He was born in Littleover near Derby on 29 September 1907, the son of Wilfred Heald Slack (born 1873). His father served as an officer in the Derbyshire Volunteers during the First World War, resigning his commission in July 1917.

Slack was educated at Derby Secondary School 1918 to 1920 then Burton-on-Trent Grammar School 1920 to 1927. He then studied zoology at the University of London, graduating with a BSc in 1932. He then attended the University of Edinburgh for postgraduate studies gaining a doctorate (PhD) in 1937. Immediately on qualifying he obtained a post as assistant lecturer in zoology at the University of Glasgow. He has a keen interest in Loch Lomond and in 1938 launched a limnology course at the university involving bathymetric survey of the loch.

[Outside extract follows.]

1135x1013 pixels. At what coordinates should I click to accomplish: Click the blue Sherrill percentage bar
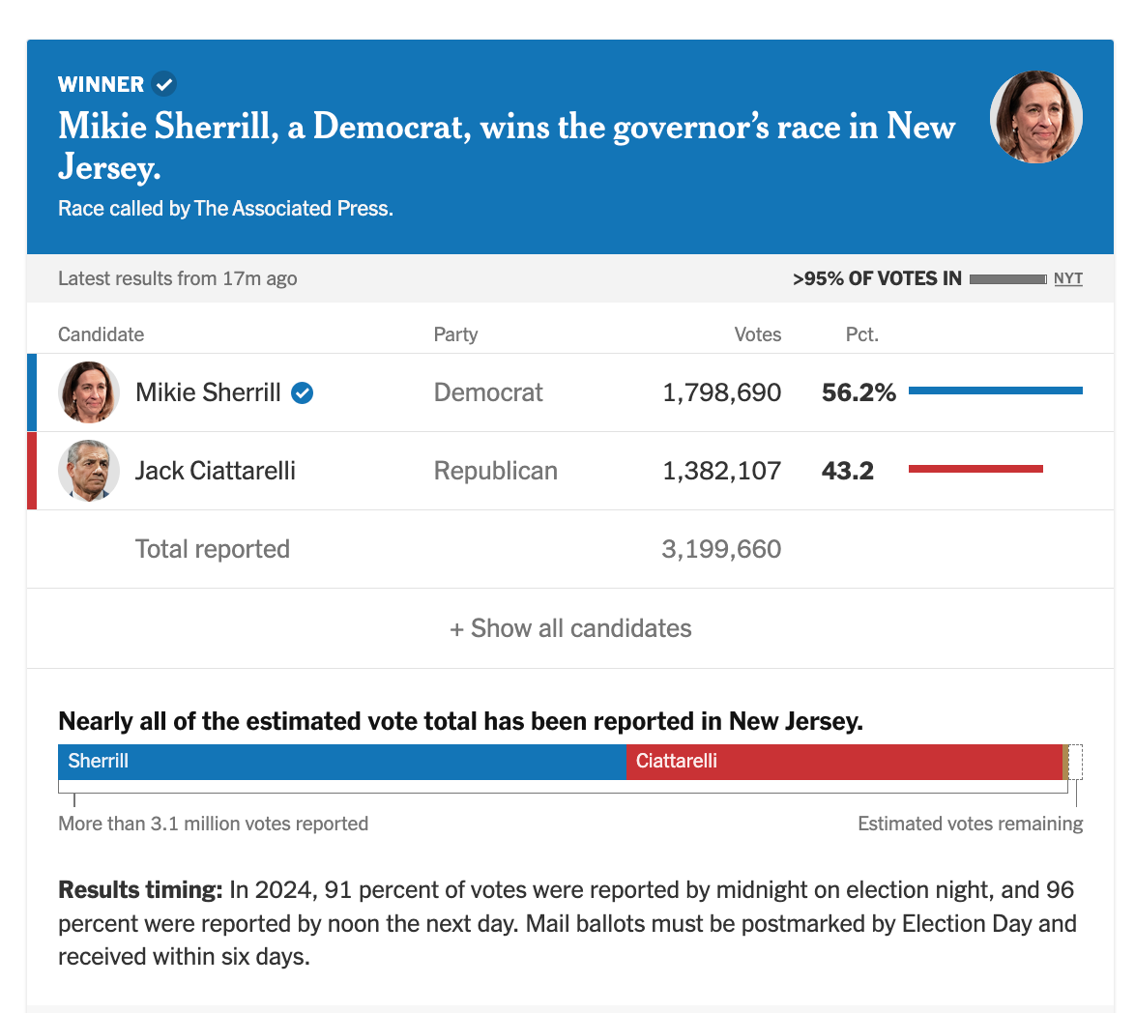point(995,391)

In the Second World War he served as a radar officer in the Royal Electrical and Mechanical Engineers, reaching the rank of captain. On demobbing he set up a research station on Loch Lomond at Rossdhu House. This was partially equipped with instruments from the Challenger expedition. During his period here he worked closely with Prof Peter Maitland.

In 1952 he was elected a Fellow of the Royal Society of Edinburgh. His proposers were Maurice Yonge, Otto Lowenstein, Ebenezer Ford, Sheina Marshall and Andrew Picken Orr. At this time his address was then 6 Wardlaw Road in Bearsden.

In 1967 his research transferred from Rossdhu to Queen Elizabeth Forest Park.

He retired to a cottage at Yett of Ptarmigan, Rowardennan in Stirlingshire in 1972 and died there on 17 October 1982.

==Family==

He married the zoologist Flora Eleanor Cochrane.